Lux.jl icon indicating copy to clipboard operation
Lux.jl copied to clipboard

Suboptimal GroupNorm Implementation on GPUs

Open avik-pal opened this issue 3 years ago • 3 comments

As observed in https://github.com/SciML/FastDEQ.jl/pull/45#issuecomment-1107662055 we get a 2x speedup by moving from GroupNorm to BatchNorm which uses CUDNN kernels.

avik-pal avatar Apr 24 '22 13:04 avik-pal

cuDNN should support this, so it's mostly a matter of hooking up NNlib + NNlibCUDA (unless you're fine with directly calling the CUDA.jl routines here)
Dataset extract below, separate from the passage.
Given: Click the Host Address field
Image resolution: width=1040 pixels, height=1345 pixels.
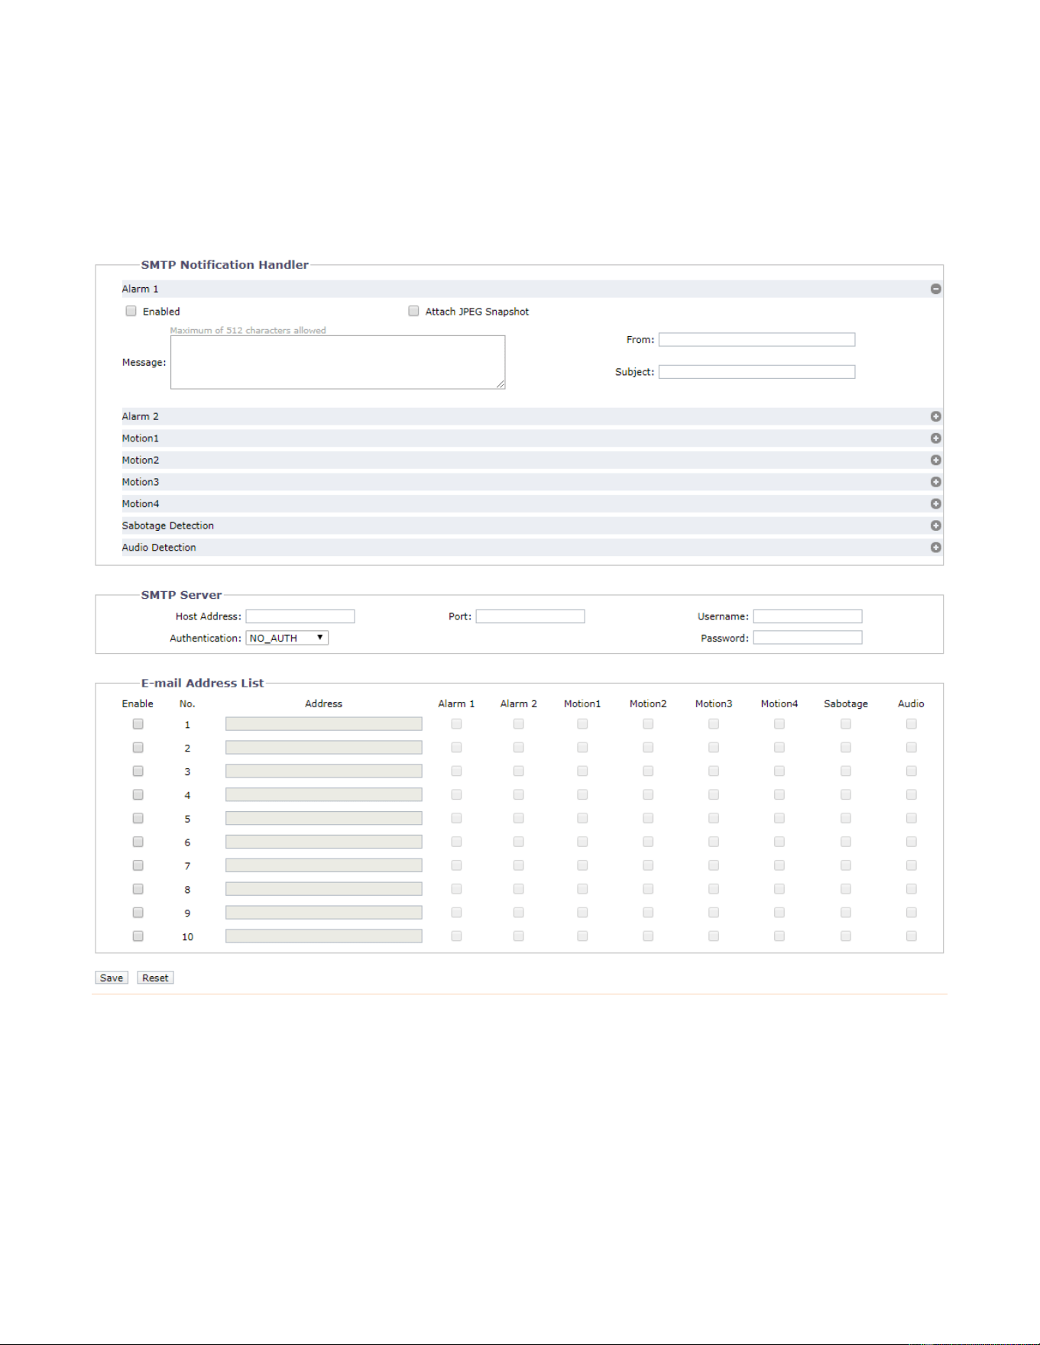Looking at the screenshot, I should pos(300,616).
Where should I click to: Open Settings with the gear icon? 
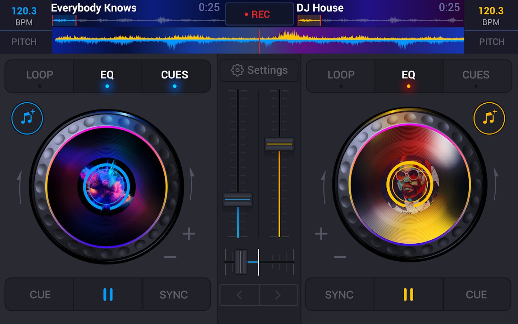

ToucheSir avatar Apr 24 '22 19:04 ToucheSir

Actually I dont think CUDNN supports this (at least could figure it out from its documentation). Pytorch uses its own kernel https://github.com/pytorch/pytorch/blob/35d4a805ebc3b6eca1bafb2d332dffa8d0c1fc54/aten/src/ATen/native/cuda/group_norm_kernel.cu

avik-pal avatar May 27 '22 06:05 avik-pal

I must've hallucinated a mention of groups in the docs for cudnnNormalizationForward* then. The PyTorch kernel is quite a beast, so unless someone's up to the task of translating it I think we're stuck with the slower vectorized variant for now. Ideally we would figure out why https://triton-lang.org/master/getting-started/tutorials/05-layer-norm.html is so fast, tweak it to run groupnorm instead and port it to KernelAbstractions or the like. @vchuravy is KA sufficiently high-level to handle such a translation?

ToucheSir avatar May 27 '22 17:05 ToucheSir